What do you do when … a beloved employee can’t perform?

Sam is a company man. He works hard, stays late, comes in on weekends, and he’s loyal. You can count on him for a great attitude, a smile. He picks up everyone’s mood! You love him — everyone loves him. He remembers everyone’s birthday and when his daughter got married, he invited everyone in the office to the wedding.

But Sam can’t seem to do anything right. He struggles with technology; there is no computer he can’t break. His work is full of errors. You’ve spent 5 years moving him around to various positions hoping that eventually you will find the right fit for him. But you are getting frustrated. Everything he does has errors and has to be redone  absolutely everything!

What to do with him? If you fire him the office will be crushed, but he is terrible at every job he’s had…

This is a tough situation, but one that’s all too common. So common in fact that Jack Welch, former CEO of GE, actually taught his divisional CEOs how to handle it. In his words:

At every performance review, employees are evaluated for both their performance and their values, and only four outcomes exist.

First, for employees with good performance and good values – onward and upward.

For those with poor performance and bad values – you’re outta here.

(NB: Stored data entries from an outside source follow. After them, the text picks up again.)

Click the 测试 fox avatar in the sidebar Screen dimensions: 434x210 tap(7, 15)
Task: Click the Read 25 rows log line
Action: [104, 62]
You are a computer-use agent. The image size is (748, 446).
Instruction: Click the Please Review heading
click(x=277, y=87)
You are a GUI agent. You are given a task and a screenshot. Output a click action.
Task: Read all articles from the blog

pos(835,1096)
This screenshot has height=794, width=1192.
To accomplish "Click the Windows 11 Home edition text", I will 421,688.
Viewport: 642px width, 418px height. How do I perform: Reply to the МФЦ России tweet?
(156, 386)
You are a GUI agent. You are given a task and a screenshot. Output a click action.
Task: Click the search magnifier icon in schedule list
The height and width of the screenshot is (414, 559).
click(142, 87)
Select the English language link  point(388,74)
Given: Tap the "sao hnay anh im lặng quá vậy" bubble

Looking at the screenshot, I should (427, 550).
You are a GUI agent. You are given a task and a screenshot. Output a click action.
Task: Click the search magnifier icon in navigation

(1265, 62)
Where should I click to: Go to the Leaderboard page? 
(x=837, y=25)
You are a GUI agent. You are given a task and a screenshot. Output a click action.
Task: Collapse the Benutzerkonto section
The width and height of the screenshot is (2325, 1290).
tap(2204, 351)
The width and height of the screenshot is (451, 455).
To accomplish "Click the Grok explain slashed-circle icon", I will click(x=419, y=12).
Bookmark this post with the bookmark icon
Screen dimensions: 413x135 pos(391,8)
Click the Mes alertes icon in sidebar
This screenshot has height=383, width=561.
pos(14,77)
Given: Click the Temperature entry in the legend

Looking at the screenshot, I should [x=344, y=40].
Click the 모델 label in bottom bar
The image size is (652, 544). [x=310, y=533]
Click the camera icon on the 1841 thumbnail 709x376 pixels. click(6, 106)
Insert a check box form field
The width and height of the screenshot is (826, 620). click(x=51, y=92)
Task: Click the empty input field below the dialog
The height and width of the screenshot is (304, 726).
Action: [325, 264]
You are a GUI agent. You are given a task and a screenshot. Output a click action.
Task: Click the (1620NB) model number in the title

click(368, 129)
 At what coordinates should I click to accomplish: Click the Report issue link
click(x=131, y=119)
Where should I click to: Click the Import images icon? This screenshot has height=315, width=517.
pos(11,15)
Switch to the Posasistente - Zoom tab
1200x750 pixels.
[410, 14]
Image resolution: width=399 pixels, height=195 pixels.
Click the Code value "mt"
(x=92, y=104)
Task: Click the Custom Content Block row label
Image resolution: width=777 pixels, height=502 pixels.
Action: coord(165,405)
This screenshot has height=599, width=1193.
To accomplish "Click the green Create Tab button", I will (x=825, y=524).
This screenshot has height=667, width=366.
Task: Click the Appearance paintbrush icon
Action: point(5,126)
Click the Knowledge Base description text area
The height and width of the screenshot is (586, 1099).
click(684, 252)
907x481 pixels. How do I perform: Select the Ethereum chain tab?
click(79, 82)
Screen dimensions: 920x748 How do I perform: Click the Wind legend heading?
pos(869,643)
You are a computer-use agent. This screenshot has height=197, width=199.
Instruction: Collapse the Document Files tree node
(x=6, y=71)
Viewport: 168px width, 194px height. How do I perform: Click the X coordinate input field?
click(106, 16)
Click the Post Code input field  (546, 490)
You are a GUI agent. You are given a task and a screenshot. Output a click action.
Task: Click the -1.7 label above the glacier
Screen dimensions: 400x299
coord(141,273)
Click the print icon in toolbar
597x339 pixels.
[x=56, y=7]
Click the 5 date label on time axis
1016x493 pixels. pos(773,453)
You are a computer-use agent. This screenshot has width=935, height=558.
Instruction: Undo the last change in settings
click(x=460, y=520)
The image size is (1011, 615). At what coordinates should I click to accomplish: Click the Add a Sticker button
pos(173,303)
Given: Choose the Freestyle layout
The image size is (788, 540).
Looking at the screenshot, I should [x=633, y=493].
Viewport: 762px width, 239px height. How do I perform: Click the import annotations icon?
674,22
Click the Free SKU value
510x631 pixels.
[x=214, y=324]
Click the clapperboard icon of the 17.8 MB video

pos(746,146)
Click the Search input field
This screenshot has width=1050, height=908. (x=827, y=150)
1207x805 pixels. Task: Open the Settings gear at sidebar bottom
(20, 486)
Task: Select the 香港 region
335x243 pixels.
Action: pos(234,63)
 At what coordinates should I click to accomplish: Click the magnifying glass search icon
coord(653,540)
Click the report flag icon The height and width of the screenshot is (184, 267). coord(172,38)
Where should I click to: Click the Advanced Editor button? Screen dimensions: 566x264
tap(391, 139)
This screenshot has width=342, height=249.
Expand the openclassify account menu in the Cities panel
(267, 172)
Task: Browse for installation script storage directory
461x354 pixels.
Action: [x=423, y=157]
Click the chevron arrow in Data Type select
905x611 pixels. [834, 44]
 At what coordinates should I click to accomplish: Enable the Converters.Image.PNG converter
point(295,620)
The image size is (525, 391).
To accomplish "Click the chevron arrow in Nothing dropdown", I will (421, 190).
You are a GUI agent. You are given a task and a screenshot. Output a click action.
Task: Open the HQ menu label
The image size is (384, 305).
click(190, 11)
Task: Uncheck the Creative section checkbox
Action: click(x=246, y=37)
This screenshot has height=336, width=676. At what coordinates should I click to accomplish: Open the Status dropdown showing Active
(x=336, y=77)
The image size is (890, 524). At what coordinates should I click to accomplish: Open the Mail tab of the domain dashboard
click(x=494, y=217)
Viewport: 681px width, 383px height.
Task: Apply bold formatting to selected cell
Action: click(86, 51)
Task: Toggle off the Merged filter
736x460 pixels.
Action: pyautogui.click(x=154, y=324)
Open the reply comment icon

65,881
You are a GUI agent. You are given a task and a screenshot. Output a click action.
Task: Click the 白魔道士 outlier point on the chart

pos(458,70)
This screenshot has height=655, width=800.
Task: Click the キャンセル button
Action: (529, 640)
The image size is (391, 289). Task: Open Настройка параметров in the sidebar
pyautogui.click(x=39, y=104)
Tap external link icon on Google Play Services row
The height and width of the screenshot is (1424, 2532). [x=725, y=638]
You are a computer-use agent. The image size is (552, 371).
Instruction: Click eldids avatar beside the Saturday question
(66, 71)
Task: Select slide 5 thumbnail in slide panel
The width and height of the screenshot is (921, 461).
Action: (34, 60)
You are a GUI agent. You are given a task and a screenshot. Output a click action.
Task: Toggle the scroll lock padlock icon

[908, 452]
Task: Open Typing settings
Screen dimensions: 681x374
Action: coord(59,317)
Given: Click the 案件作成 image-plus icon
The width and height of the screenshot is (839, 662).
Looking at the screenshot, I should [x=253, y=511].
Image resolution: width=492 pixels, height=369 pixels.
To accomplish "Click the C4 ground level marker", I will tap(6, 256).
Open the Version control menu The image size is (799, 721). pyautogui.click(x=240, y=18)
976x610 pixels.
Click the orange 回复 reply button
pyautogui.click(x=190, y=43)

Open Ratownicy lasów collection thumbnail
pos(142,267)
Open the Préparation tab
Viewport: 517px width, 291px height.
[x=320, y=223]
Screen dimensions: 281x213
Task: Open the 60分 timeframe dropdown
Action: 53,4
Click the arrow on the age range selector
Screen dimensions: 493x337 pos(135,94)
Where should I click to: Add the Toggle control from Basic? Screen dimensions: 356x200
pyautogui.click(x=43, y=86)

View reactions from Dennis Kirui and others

As for employees with good values but mediocre performance – the stance should be, we’ll give you another chance with more coaching. Your behavior has earned you that.

Which leaves the type of employee who most commonly brings companies to their knees: the one with the great performance and crummy values. The employee who doesn’t share ideas with co-workers, who belittles customers behind their backs, who kisses up to the hierarchy but kicks down his own people – all while bringing in the numbers. You’ve got to let these go.

Clearly, Sam was hired because it was apparent that his values matched those of the company. He is a standout in that area, the kind of employee that we want more of. And Welch says that when employees’ values match yours, you can work with them and help them improve.

But after five years, I’d say you’ve tried hard enough and long enough. I’d start considering how this feels from Sam’s perspective. How do you think it feels for him to be constantly making mistakes and disappointing you and the other members of the team? I’m sure he’s glad to have a job, but he’s likely coming to work everyday feeling like a failure, like he’s letting down the people he respects.

I’d say it’s time to release Sam to bless another organization with his talents. There is a place where he can succeed, and he needs you to be honest with him and tell him that you love his attitude and values, but you can’t tolerate poor performance.

I know you worry about how the rest of the team is going to take it, but you shouldn’t. I know they all love Sam, but they are likely resentful that they are having to re-do his work. If you have high performers on your team, they want to be around other high performers. They know that sometimes there are people who aren’t going to make it. Be honest with folks, “Sam was a model employee in many ways, but he just made too many mistakes and his skills didn’t fit what the company needed.” You’ll be surprised how many people come by and thank you for being intolerant of poor performers.

How would you handle this situation? Have you been in this situation? How did it go?